= Media Network =

Dutch radio program

Media Network is the name of a weekly radio programme broadcast on Radio Netherlands Worldwide from 7 May 1981 until 26 October 2000. When the programme began the station was known as Radio Nederland, but was renamed Radio Netherlands shortly thereafter. The programme concentrated on communications topics with particular reference to international shortwave broadcasting, but also went on to cover mediumwave and longwave, television, satellite, internet, reviews of shortwave receivers and other electronic devices. It was produced and presented by Jonathan Marks. In the course of 1994, he was joined by colleague Diana Janssen, who was working as a media researcher at the station, co-hosted the show until shortly before its end. Media Network ran for over 1000 editions.

==Early history==
Jonathan Marks, a British radio producer arrived in the Netherlands in August 1980. He had previously freelanced for Radio Austria International in the period 1976–1980 and briefly for the World Radio Club programme running on the BBC World Service. He was hired as the fifth host of the Radio Nederland "DX Jukebox" programme, a technical show that had been running on the English service since the 1958. His first show was broadcast on 7 August 1980. The content of "DX Jukebox" also revolved around shortwave broadcasting, giving information on schedules for various other stations as well as a variety of details on improving reception. As the name suggested, a portion of the show was devoted to music.

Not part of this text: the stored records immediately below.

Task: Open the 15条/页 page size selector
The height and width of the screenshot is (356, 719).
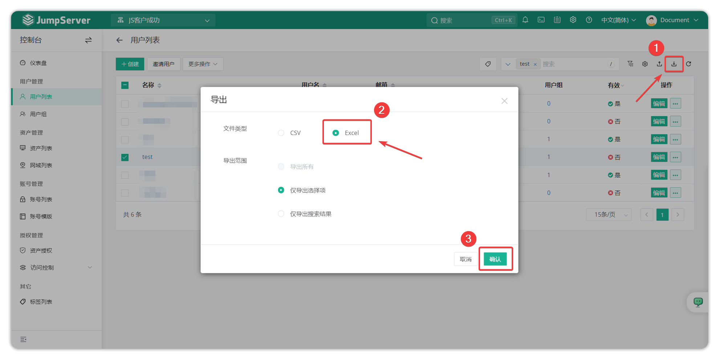Action: [609, 214]
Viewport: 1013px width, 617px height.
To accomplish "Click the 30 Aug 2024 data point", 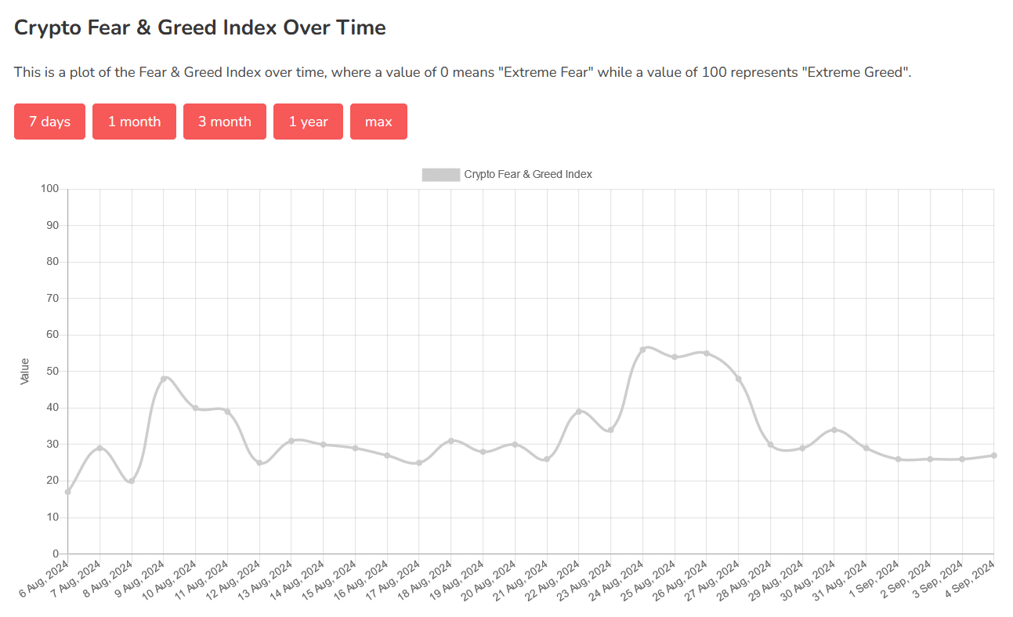I will pyautogui.click(x=834, y=430).
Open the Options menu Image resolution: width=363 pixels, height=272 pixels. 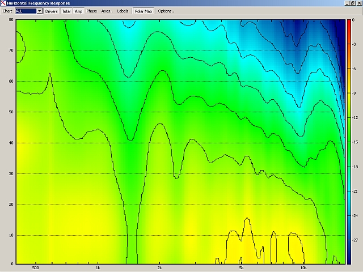click(166, 11)
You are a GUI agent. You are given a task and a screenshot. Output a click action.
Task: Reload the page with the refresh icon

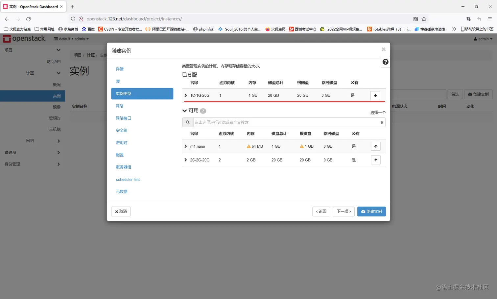click(28, 19)
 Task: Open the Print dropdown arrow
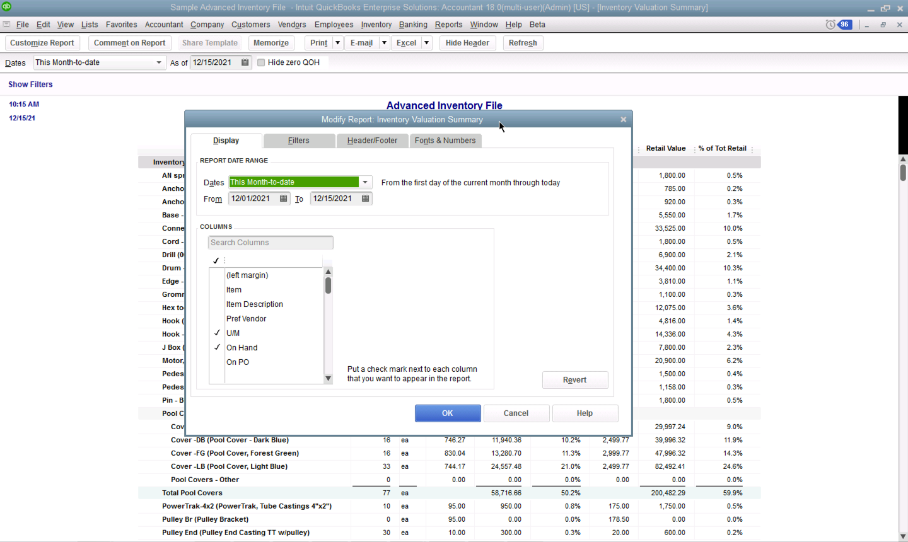[337, 43]
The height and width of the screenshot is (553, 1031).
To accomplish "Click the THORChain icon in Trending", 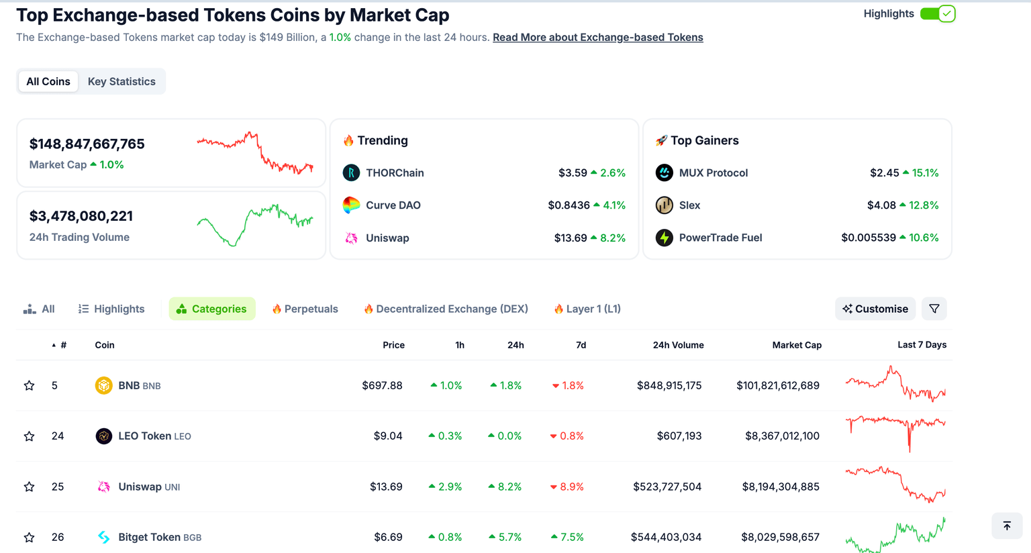I will [351, 173].
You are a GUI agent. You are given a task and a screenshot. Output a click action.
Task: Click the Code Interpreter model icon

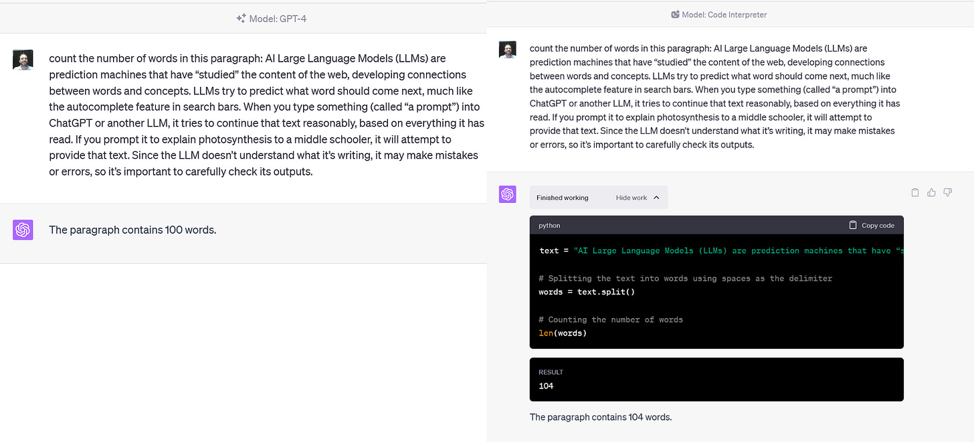tap(674, 14)
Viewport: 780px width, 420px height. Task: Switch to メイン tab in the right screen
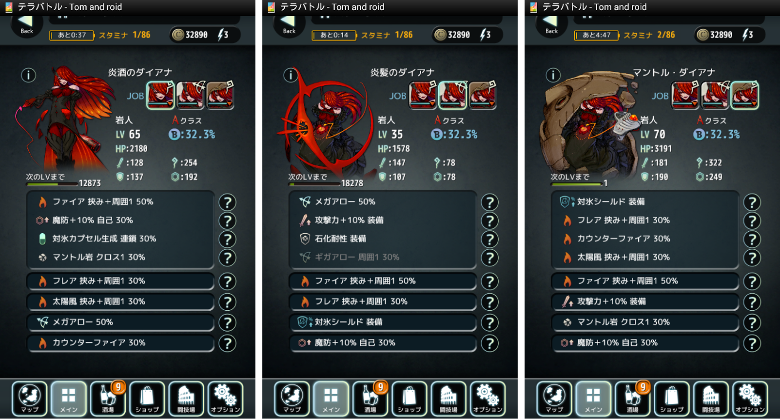pyautogui.click(x=593, y=399)
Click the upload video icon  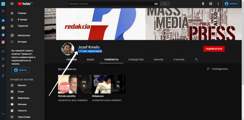[x=203, y=4]
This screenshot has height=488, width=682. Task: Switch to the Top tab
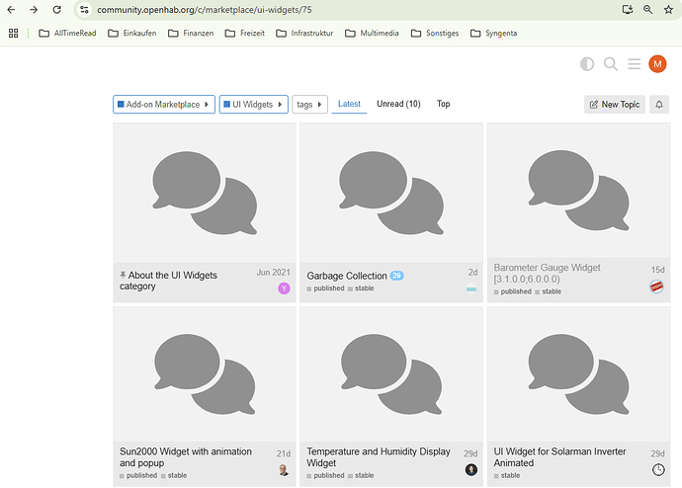[x=443, y=104]
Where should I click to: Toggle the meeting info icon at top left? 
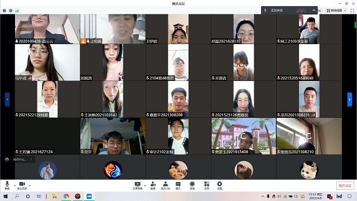[x=4, y=11]
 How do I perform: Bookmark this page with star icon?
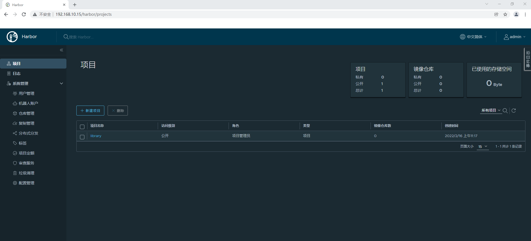pos(505,14)
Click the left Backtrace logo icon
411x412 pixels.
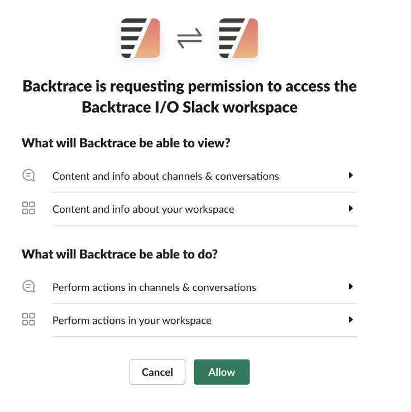pyautogui.click(x=141, y=38)

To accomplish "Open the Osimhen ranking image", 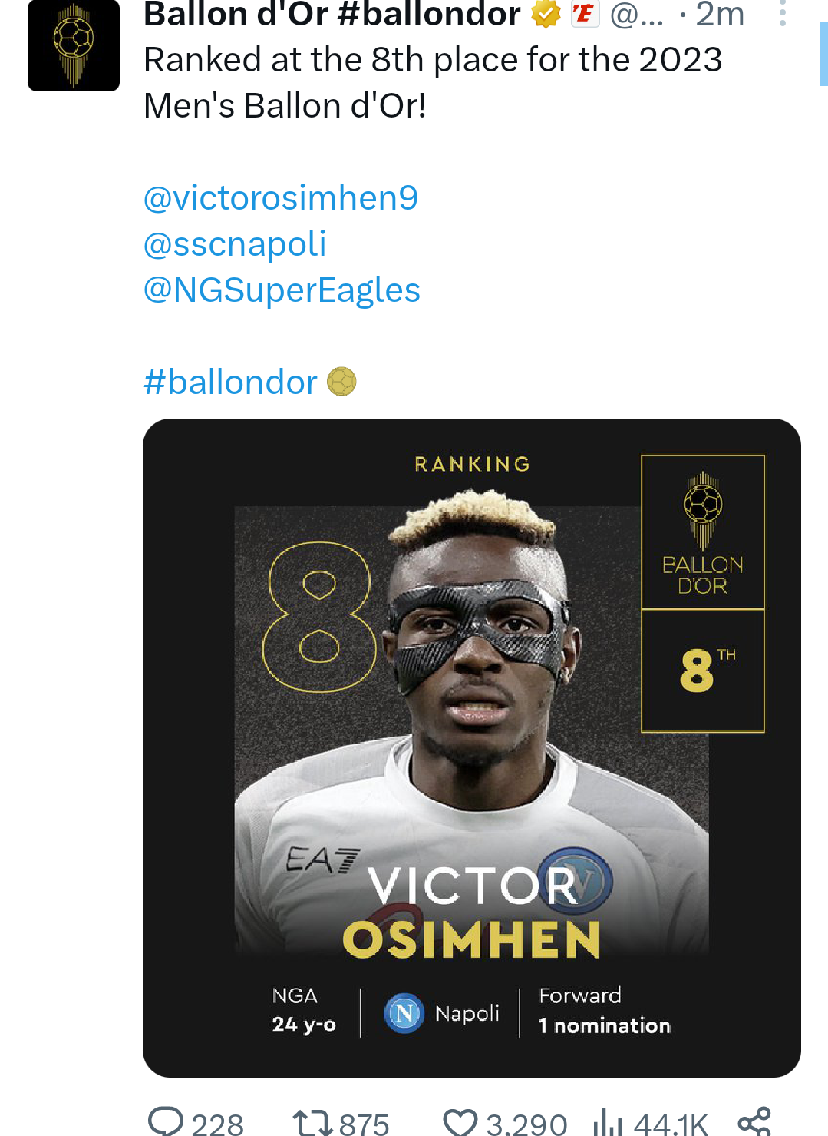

Marks decided that the show needed to be updated to reflect a new era. Fewer listeners were building their own radios. The music was shortened and a name change was also planned for the middle of 1981, with Media Network being the name suggested by Roger Broadbent, a colleague producer. Audience reactions suggested a demand for a new style of programme to be not just about when and on what frequency one could listen to a given station on shortwave, but also about why one should listen.

During the early 1980s, a time when international telephony was still of a potentially mediocre sound quality (making it unsuitable for shortwave broadcasts), Media Network went against the established wisdom and made extensive use of the telephone. Calls were made to the show's various contributors. On many occasions where telephone quality was deemed too poor for broadcast, a tape recording was made at both ends of the line, then the person with whom Marks was speaking would post the tape to the Netherlands. The two recordings were subsequently edited together resulting in a conversation with much better sound quality.

==Show format==
Over the years the show had many regular contributors who provided valuable information on stations that went on or off the air, radio propagation conditions, new communications technology and the development of digital formats such as DAT, CD and DVD. Listeners were also encouraged to telephone an answer line and leave their comments and questions. These messages became an integral part of the programme.

The show prided itself on being less predictable than its predecessor by reporting from international conferences, compiling thematic documentaries and organising its own research surveys into radio related publications and receivers. On some occasions, the reviews of receivers conducted by the show had an influence on the manufacturers who later contacted Media Network for advice on improving their products.

Specials covered historic events as conveyed by the media, such as the first Gulf War, the Falklands War and propaganda during World War II and in more recent conflicts. There were also many DXpeditions or media safari documentaries to profile stations in different parts of the world (e.g. South Africa, Argentina, Australia, New Zealand, Bonaire).

Media Network was also well known for its independent and impartial reviews of radio receivers often produced in conjunction with World Radio TV Handbook.

==Radio programme becomes weblog==
After Diana Janssen left the show in September 2000 to pursue another career with Forrester Research, Jonathan Marks (who was also employed as Radio Netherlands' Director of Programmes) made the decision to end the show. He cited the increasingly demanding task of fulfilling a corporate role at Radio Netherlands combined with producing a show of a "high standard that we strive for and you deserve". The four editions that followed were replays of popular specials with a finale on 26 October 2000. The editorship of the program was handed over to Andy Sennitt (a frequent contributor also working at Radio Netherlands) who continued the brand as a weblog until 24 March 2012, shortly before Sennitt retired.